As America approaches its 250th birthday, both its critics and its supporters tend to view the nation primarily through the lens of its problems. Turn on the television, open social media or spend a few minutes reading the daily news and one could be forgiven for believing that America is in terminal decline. But the decline narrative fundamentally misunderstands what has made America successful in the first place. This is particularly true in the Trump era, the motto of which might be: “Yes, we can just do things.” America has never been great because it was orderly, though we have order. America has never been great because it was efficient, though we are remarkably efficient. And America has never been great because it was harmonious. Sometimes we are and sometimes we are not. The defining characteristic of the American experiment is not democracy: many countries have democracy. Nor is it capitalism: many countries have markets. It is not even liberty in the abstract. Our defining characteristic is the belief that ordinary individuals can act upon the world and change it. The farmer moving westward. The immigrant arriving with nothing. The entrepreneur starting a company. The inventor tinkering in a workshop. America’s greatest natural resource has always been human ambition. The frontier spirit is in our DNA.

We are entering one of the most consequential periods of technological change since the Industrial Revolution. Artificial intelligence, robotics, advanced manufacturing, energy systems, space technology and digital infrastructure are poised to reshape the global economy. The United States remains uniquely positioned to benefit from this new era because it possesses something far more valuable than any individual technology. It possesses an ecosystem: capital markets willing to finance risk; universities that generate talent; entrepreneurs willing to challenge incumbents; and a culture that still celebrates builders. America still has millions of people who continue to believe that tomorrow can be better. That belief matters more than policymakers often realize. Economic growth is not merely a function of resources. It is a function of expectations. Innovation is not merely a function of technology. It is a function of confidence.

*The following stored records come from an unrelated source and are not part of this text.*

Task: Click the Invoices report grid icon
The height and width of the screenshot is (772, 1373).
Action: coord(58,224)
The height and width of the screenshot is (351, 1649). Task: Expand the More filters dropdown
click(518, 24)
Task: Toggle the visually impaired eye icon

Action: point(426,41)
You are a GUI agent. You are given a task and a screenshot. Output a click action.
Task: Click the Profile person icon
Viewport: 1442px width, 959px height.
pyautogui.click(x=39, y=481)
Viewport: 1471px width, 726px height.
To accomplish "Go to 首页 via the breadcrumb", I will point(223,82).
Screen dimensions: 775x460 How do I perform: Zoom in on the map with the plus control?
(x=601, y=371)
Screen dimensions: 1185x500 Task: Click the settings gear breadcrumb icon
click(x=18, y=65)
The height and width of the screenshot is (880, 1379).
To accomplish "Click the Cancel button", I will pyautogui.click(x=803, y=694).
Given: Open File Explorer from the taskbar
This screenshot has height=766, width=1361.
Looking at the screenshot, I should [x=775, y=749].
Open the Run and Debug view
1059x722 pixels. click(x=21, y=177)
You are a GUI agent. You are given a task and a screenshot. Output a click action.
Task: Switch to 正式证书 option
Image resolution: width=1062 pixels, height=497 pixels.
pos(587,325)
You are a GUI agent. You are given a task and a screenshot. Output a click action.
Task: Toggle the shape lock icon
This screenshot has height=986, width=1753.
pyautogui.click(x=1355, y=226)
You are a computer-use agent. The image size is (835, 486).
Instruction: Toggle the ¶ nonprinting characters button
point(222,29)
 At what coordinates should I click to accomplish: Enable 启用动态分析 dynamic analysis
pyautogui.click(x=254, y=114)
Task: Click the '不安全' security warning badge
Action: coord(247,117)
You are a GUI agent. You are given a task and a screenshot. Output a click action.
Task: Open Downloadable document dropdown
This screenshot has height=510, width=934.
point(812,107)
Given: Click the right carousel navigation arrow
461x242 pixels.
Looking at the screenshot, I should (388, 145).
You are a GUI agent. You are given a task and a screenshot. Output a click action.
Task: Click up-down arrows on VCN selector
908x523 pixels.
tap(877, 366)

The United States has repeatedly demonstrated its capacity for renewal. We saw it after the Revolution, after the Civil War, after the Great Depression, after World War Two and after the turbulence of the 1970s. That ability flows directly from the principles established in 1776. The Founders did not merely create a government. They created a framework within which future generations could build. They unleashed human creativity on a continental scale. And 250 years later, that remains the country’s greatest competitive advantage. The challenge for our generation is therefore not simply to preserve the American inheritance but to extend it – and to leave behind a country that is stronger, wealthier, more capable and more confident than the one we inherited.